Green Sun
Kent Anderson
Mulholland Books 2018
336 pages

Green Sun by former police officer Kent Anderson is a very original police procedural combined with some magic realism. This book is part of a triptych that includes Sympathy for the Devil Night Dogs. You do not have to be familiar with the first two mysteries to enjoy Green Sun but the latter will certainly tempt you into reading the first two. Kindle version at Amazon

Officer Hanson is a rookie with the Oakland PD and just hoping to get through the compulsory number of weeks on the job to get his ticket to apply to any other PD in the country and get out of Oakland. What is unusual about Hanson is he just quit his job as an English professor in Boise after serving time as a cop in Portland and time as a member of Special Forces in Vietnam.

Nobody much likes Hanson, especially his sergeant so Hanson is pretty much on his own.
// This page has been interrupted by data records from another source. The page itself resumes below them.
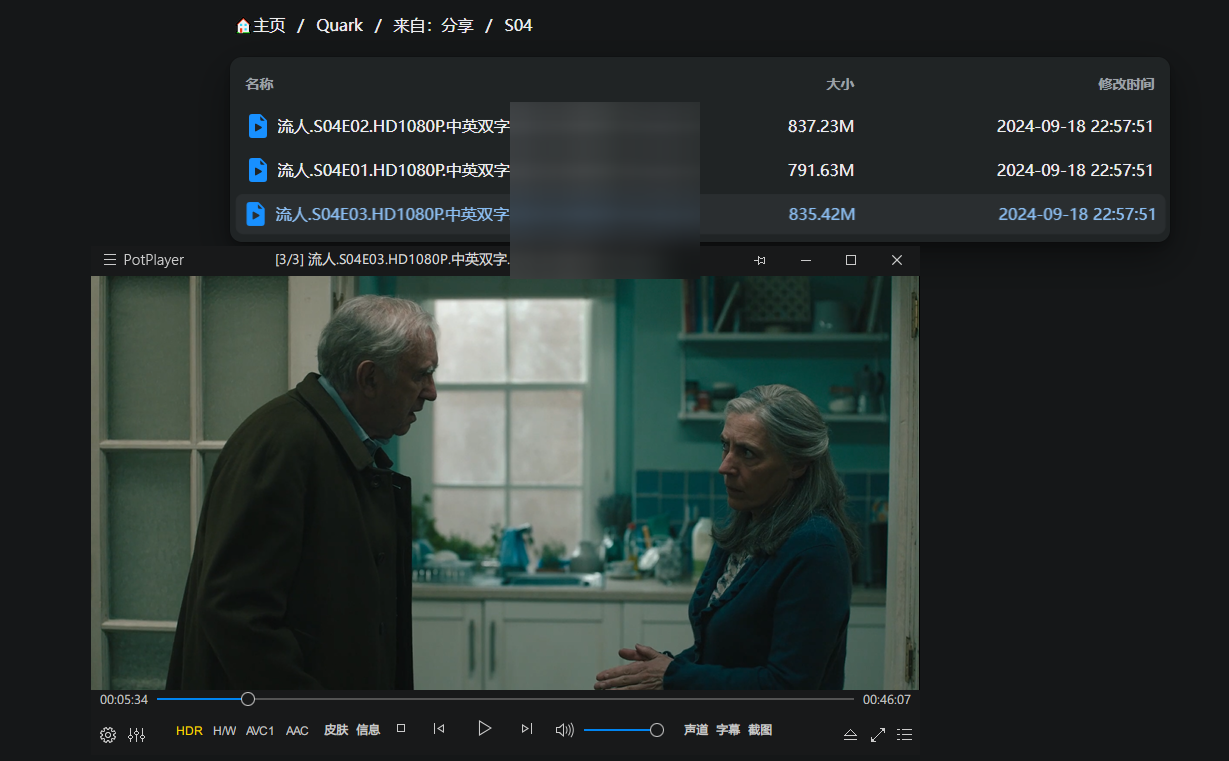Skip to the next track

point(526,729)
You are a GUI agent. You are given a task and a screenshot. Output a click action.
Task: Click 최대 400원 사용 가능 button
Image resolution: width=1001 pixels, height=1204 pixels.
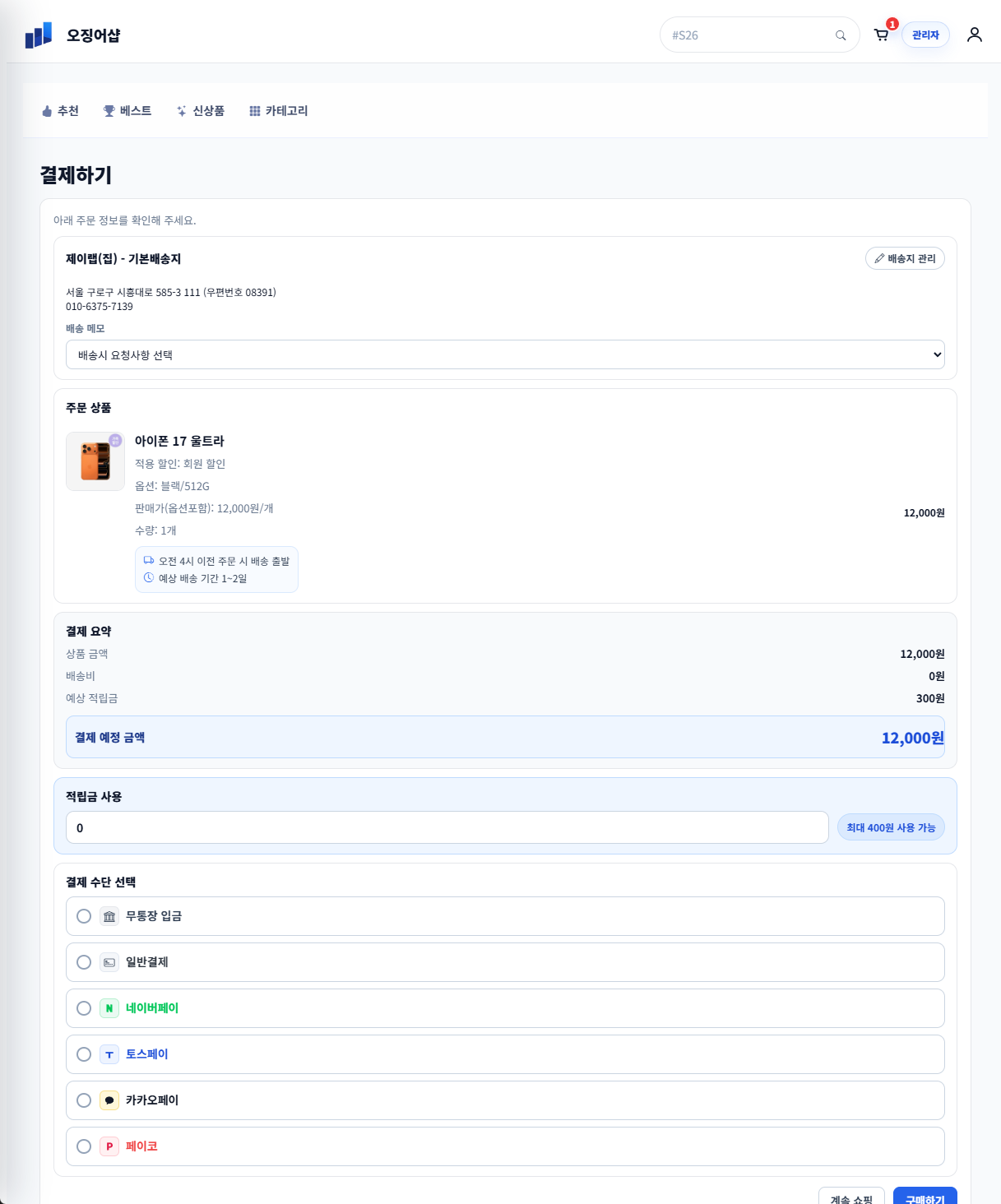[x=891, y=827]
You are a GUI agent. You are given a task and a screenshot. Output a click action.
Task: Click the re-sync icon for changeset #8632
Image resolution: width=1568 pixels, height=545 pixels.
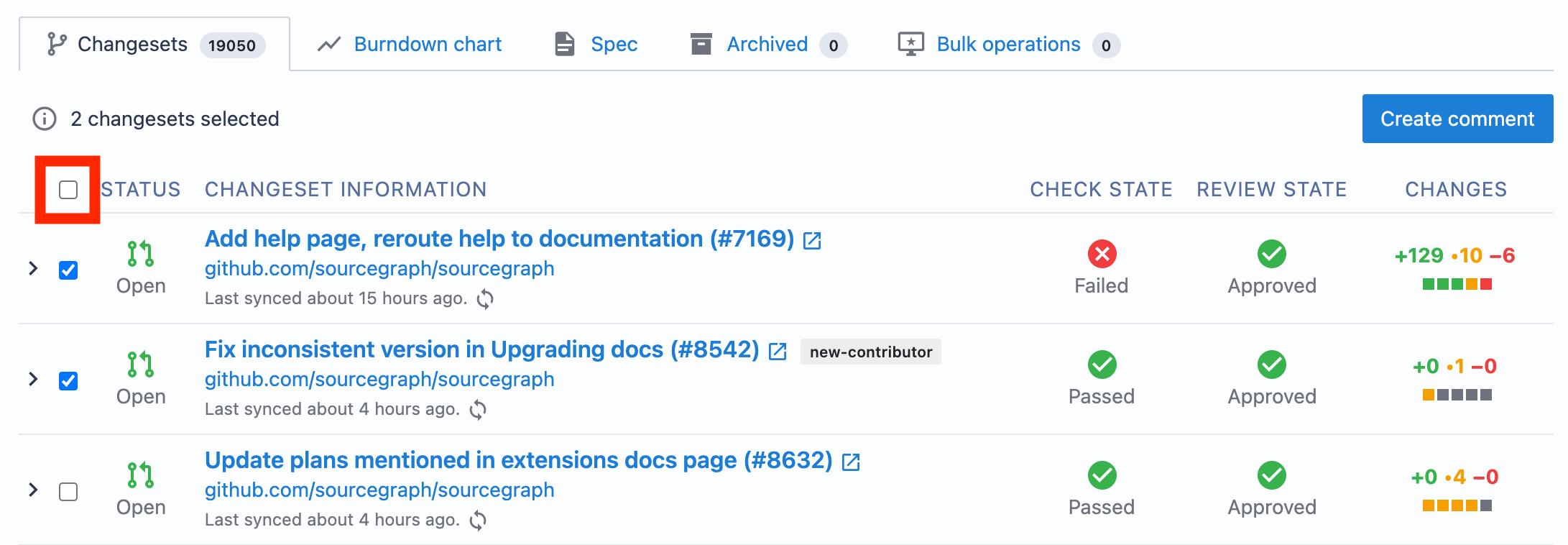pyautogui.click(x=478, y=520)
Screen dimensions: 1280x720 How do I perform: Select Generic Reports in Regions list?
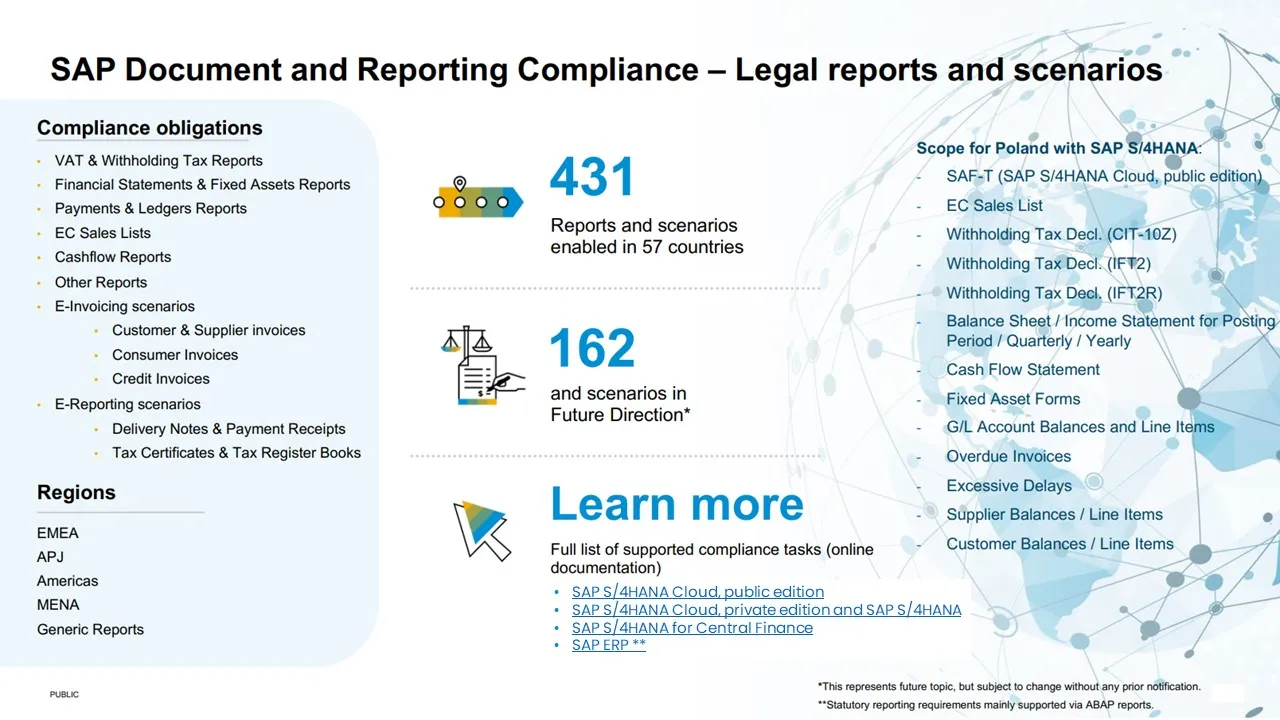[x=90, y=630]
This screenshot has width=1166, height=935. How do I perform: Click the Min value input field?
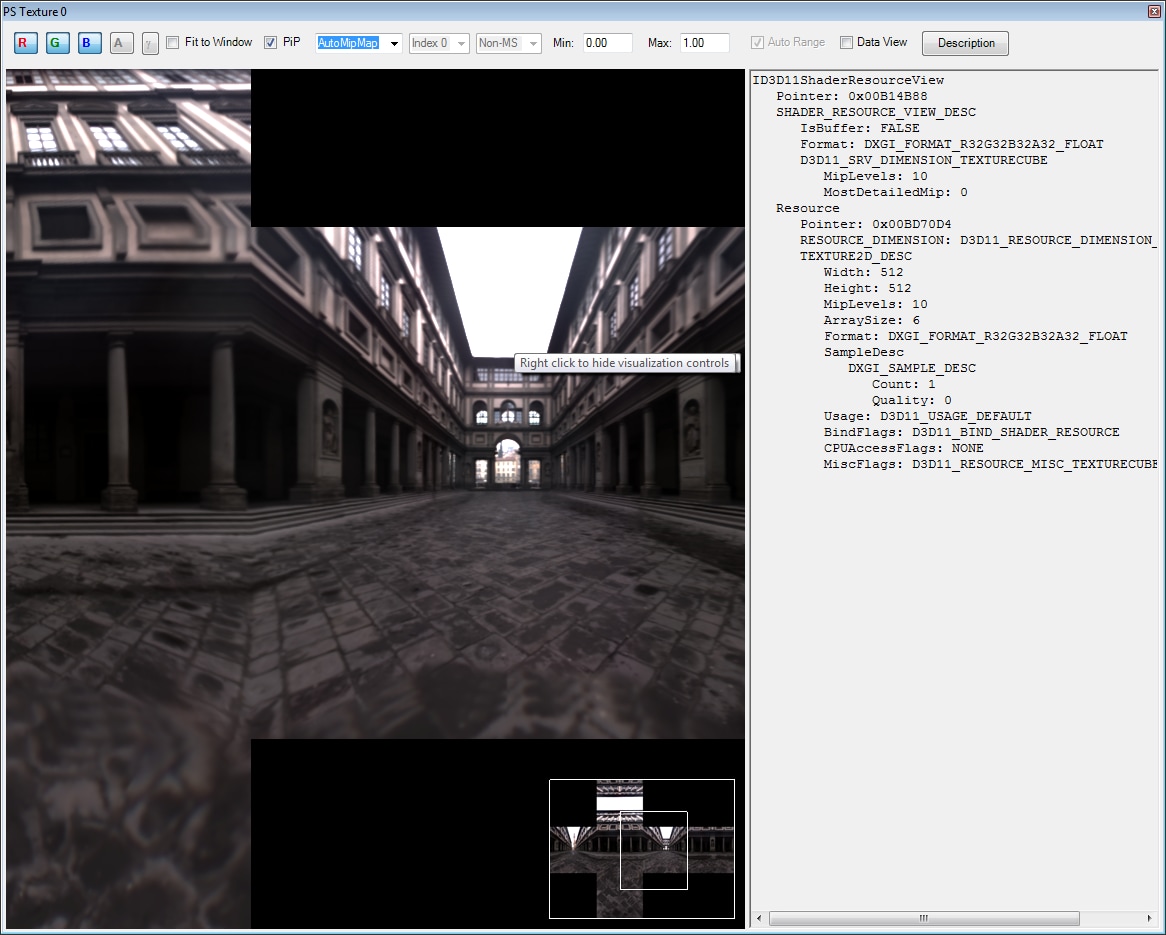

This suits him fine as he can apply the law as it suits him which means a preference for short situation resolved cards than getting things riled up so he will have to file paperwork. The price to pay for that independence is he is often set up to go alone to dangerous parts of Oakland, including some that are on no official map of the city.

Hanson soon becomes appreciated by most as an easy to get along and fair cop. He befriends Weege, a pre-teen on a bike with a talent to be everywhere, Felix Maxwell, the local crime lord, and a beautiful woman named Libya.

A rather mystical black rabbit with a white stripe over its left eye and Death sometimes make an appearance at crucial moment.

The tension in Green Sun is tied to if Hanson will survive his probation or not. The interest in what becomes much more than a police procedural is in how strong a main character Hanson is and how well Anderson writes.

Comparisons have been made to early Joseph Wambaugh and they are valid but Kent Anderson is also a very original writer well worth a read or two.